TASK TO COMPLETE:
Lines in which "Expand" appears should be pulled from the data below.

ENTRIES SUPPLIED:
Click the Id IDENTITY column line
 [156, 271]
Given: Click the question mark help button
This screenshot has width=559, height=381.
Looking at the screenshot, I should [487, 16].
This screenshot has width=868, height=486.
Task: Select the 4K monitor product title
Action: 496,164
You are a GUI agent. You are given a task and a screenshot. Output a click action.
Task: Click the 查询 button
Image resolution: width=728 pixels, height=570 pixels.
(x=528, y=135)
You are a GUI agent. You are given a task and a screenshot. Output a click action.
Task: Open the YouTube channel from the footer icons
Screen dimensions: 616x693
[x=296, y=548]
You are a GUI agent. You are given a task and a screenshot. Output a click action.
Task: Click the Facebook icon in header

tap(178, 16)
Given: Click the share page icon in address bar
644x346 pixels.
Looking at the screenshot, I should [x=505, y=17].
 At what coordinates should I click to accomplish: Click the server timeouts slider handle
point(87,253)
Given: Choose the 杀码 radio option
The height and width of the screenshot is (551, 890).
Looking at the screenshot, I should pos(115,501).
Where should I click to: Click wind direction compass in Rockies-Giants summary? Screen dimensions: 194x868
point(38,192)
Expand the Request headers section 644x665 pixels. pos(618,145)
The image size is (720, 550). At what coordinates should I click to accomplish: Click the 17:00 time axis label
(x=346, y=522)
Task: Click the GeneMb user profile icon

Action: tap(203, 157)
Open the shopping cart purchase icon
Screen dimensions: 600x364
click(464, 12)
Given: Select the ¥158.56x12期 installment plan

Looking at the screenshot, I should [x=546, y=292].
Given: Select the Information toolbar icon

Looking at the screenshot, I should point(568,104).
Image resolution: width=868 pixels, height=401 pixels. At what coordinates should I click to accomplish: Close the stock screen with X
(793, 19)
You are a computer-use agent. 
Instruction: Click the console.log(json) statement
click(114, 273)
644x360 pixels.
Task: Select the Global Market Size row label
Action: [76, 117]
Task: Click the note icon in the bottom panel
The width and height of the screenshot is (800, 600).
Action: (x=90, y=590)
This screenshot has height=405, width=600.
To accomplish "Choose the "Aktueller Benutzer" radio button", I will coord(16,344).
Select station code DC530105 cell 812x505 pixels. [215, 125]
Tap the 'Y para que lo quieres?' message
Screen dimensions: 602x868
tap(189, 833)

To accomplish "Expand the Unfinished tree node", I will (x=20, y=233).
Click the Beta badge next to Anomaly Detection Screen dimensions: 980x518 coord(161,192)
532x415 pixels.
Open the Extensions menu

EXERCISE OUTPUT:
Expand the Request headers section 644x665 pixels. pos(618,145)
To accomplish "Expand the Unfinished tree node", I will (x=20, y=233).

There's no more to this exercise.